▸ GIVEN RECORDS
*** Block opens ***

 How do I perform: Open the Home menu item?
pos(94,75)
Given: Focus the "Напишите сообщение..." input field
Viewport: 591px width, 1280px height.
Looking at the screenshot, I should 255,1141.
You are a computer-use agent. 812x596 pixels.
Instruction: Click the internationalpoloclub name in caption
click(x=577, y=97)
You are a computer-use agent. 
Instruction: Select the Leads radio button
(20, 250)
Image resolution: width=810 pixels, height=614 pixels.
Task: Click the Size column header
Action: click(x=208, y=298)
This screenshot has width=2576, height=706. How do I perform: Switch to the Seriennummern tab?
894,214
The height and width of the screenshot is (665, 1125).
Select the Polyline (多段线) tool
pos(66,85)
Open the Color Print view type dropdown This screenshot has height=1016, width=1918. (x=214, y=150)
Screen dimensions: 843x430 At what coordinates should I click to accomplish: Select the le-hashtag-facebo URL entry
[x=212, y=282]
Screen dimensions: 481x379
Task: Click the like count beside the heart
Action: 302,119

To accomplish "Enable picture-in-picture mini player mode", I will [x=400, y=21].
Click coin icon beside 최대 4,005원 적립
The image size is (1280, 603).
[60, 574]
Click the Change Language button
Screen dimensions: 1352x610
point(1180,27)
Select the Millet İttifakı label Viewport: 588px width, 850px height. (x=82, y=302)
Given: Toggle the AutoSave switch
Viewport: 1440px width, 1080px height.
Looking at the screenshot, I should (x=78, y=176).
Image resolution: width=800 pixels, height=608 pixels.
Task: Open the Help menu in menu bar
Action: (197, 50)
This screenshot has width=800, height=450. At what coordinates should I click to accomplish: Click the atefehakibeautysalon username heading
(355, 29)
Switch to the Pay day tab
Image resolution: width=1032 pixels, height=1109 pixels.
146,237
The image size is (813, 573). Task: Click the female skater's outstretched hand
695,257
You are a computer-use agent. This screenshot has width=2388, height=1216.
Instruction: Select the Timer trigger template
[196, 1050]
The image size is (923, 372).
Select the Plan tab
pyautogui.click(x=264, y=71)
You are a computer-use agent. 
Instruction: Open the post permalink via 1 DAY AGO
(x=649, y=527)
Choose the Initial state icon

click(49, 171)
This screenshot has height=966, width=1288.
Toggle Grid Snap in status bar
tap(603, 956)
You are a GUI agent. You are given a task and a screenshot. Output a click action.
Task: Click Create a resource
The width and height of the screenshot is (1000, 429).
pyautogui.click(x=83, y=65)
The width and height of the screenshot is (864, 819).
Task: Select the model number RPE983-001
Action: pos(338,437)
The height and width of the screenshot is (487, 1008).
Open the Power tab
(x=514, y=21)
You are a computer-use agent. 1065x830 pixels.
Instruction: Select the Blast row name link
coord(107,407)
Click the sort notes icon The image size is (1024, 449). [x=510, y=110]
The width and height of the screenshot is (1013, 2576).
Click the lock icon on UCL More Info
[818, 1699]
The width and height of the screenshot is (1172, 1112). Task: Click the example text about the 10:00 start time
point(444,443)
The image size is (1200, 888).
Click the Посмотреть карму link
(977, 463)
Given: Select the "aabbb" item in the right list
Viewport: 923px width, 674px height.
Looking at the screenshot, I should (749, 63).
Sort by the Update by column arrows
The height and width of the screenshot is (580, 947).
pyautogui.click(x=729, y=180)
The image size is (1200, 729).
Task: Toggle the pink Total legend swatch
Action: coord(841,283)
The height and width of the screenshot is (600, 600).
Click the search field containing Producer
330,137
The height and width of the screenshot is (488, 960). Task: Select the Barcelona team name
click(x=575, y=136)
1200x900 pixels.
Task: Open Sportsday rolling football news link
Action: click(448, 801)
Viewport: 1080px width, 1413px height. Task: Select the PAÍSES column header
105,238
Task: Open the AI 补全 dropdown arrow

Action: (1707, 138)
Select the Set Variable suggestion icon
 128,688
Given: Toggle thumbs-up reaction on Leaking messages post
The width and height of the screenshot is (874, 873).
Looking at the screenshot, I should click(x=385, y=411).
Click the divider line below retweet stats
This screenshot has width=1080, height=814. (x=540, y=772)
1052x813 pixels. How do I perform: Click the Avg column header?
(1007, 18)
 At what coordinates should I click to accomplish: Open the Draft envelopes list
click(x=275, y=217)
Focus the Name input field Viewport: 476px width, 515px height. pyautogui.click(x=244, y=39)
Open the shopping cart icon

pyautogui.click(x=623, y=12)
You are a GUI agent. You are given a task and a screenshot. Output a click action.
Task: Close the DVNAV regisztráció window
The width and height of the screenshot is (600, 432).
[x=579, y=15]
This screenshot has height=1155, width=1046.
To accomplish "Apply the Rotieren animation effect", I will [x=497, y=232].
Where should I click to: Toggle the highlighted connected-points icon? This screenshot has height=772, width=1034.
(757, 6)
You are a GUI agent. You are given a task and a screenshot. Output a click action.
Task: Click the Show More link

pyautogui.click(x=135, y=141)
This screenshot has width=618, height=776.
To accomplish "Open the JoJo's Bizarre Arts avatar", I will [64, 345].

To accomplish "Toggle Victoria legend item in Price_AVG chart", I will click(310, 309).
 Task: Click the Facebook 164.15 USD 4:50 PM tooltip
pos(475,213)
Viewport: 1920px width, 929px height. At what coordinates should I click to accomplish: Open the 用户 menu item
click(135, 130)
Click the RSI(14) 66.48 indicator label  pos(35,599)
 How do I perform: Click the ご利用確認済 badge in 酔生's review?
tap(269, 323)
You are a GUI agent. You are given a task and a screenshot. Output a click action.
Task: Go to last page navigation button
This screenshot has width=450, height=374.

*** Block closes ***

▸ YOUR TASK
Return every line from the entries above that contains the word "Focus".

▸ SOLVED EXERCISE
Given: Focus the "Напишите сообщение..." input field
Focus the Name input field Viewport: 476px width, 515px height. pyautogui.click(x=244, y=39)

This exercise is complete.